§ WHAT IS NEEDED
Look in the material below for the line holding "1568x765 pixels.". Set it down exactly, with each later line up to and including the line holding "Click the blue tremor burst on 07:15 trace".

§ MATERIAL FOR THE TASK
* * * * * * * * *

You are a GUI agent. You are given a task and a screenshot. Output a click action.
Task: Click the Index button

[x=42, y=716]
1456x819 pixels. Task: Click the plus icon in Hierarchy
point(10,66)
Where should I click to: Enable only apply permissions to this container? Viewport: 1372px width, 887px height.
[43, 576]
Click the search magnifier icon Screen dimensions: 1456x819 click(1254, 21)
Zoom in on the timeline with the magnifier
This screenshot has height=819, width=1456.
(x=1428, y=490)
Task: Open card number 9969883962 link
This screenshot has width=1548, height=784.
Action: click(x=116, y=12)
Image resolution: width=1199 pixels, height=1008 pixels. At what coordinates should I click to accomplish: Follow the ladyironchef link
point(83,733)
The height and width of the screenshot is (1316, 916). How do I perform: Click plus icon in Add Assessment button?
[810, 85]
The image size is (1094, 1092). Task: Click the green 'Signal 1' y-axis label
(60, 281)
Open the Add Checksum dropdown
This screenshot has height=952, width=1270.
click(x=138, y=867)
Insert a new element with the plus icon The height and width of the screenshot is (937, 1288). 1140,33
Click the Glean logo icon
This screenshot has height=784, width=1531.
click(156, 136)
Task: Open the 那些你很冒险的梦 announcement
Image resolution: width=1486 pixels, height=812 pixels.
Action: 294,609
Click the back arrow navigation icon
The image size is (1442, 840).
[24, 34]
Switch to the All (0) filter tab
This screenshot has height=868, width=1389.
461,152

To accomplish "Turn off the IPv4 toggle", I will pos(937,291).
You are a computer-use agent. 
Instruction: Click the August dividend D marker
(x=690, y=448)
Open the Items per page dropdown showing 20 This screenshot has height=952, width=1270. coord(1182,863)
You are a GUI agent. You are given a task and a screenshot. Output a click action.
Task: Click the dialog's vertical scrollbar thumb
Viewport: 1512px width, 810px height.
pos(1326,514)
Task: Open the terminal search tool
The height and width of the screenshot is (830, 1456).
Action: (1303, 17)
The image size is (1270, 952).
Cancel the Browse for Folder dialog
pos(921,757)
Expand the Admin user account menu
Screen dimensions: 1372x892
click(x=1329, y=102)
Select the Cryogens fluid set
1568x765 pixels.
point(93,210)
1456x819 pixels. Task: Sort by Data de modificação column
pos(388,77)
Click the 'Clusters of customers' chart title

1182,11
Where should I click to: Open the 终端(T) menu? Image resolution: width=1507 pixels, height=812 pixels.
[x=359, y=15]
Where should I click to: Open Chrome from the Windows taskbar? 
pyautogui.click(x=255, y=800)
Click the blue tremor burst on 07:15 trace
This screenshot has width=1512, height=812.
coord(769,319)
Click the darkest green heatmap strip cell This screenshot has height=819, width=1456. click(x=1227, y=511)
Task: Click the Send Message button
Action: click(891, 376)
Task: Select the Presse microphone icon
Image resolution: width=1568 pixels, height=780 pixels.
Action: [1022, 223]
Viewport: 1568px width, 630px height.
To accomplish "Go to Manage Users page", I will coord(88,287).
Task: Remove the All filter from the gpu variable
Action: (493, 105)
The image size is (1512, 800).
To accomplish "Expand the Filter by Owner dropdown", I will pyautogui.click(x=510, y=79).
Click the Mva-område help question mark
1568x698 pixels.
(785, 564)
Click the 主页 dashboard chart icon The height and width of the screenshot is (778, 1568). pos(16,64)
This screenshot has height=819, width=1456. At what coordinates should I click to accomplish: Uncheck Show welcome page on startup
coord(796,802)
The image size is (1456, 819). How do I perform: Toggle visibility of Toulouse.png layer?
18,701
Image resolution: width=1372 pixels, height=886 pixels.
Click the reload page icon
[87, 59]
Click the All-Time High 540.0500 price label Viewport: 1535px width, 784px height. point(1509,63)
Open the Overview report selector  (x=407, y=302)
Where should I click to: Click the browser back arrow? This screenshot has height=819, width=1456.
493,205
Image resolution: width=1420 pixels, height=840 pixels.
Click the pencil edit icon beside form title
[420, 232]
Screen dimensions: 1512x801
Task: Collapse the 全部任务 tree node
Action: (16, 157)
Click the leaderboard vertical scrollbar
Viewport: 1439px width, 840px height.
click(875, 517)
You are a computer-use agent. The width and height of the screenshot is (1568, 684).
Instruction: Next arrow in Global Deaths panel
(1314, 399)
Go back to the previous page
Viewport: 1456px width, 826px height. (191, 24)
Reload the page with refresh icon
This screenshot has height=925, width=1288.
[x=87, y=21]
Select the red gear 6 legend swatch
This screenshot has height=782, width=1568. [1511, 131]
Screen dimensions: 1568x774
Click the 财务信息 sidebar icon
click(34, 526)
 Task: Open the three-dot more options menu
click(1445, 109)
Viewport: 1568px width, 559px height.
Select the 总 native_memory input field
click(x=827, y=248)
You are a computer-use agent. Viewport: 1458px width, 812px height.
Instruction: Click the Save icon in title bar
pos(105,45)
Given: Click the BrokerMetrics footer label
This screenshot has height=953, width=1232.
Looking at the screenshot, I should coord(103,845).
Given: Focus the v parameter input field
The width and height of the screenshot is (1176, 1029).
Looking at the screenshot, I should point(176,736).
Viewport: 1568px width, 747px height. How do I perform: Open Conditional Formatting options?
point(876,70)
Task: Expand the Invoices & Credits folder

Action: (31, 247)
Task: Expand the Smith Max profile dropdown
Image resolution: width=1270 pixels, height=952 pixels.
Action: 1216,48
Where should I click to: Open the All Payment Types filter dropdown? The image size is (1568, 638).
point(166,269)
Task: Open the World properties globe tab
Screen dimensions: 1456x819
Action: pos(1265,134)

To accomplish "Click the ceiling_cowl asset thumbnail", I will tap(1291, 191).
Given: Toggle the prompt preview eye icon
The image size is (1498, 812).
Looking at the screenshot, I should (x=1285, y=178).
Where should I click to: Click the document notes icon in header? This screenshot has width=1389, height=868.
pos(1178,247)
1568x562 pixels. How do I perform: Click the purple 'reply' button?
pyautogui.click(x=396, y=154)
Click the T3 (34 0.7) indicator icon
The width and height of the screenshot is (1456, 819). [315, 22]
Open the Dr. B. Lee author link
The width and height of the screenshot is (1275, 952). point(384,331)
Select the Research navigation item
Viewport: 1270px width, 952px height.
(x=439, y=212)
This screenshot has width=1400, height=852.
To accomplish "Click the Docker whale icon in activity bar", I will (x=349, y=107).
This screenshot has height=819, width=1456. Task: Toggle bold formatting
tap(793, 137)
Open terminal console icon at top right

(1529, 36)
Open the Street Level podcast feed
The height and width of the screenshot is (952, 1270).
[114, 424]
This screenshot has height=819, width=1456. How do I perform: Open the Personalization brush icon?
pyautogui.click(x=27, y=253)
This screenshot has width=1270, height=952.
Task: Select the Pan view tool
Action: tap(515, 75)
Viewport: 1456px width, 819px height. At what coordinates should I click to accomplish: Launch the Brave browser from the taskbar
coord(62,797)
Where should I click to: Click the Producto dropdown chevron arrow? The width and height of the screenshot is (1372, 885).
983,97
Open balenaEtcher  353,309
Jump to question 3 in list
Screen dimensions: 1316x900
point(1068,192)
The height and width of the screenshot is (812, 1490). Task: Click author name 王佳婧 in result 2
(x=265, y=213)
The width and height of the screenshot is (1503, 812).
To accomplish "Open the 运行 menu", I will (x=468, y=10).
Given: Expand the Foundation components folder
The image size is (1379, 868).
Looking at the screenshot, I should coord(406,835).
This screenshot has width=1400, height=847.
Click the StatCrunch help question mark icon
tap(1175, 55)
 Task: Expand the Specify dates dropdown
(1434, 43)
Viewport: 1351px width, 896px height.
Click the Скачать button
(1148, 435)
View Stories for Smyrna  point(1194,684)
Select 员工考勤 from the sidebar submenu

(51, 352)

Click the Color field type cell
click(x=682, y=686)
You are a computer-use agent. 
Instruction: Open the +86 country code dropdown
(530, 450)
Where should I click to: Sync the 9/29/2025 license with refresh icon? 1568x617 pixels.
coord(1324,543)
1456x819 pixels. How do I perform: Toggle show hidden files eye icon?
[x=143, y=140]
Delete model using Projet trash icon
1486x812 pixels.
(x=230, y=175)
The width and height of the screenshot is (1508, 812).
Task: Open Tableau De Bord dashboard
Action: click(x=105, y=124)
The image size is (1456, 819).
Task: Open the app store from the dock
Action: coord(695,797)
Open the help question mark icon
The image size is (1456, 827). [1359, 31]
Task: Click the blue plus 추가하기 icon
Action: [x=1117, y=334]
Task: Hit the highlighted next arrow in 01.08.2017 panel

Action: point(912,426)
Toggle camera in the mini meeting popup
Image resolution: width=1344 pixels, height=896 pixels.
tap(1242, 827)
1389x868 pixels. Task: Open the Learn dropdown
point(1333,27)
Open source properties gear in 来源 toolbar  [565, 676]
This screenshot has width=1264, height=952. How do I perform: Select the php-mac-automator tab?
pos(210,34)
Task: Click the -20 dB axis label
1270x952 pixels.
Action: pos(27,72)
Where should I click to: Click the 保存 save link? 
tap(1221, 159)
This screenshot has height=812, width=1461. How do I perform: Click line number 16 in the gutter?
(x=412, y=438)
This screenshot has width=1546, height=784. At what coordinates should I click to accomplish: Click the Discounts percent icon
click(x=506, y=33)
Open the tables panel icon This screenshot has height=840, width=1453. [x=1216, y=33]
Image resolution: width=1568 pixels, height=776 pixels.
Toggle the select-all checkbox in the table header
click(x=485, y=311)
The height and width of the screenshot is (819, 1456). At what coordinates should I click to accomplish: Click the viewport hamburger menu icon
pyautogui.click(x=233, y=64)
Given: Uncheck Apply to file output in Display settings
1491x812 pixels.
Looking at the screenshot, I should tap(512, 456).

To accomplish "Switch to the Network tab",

* * * * * * * * *

§ SOLUTION TO THE PROBLEM
1568x765 pixels.
point(93,210)
1456x819 pixels. Task: Sort by Data de modificação column
pos(388,77)
Click the 'Clusters of customers' chart title

1182,11
Where should I click to: Open the 终端(T) menu? Image resolution: width=1507 pixels, height=812 pixels.
[x=359, y=15]
Where should I click to: Open Chrome from the Windows taskbar? 
pyautogui.click(x=255, y=800)
Click the blue tremor burst on 07:15 trace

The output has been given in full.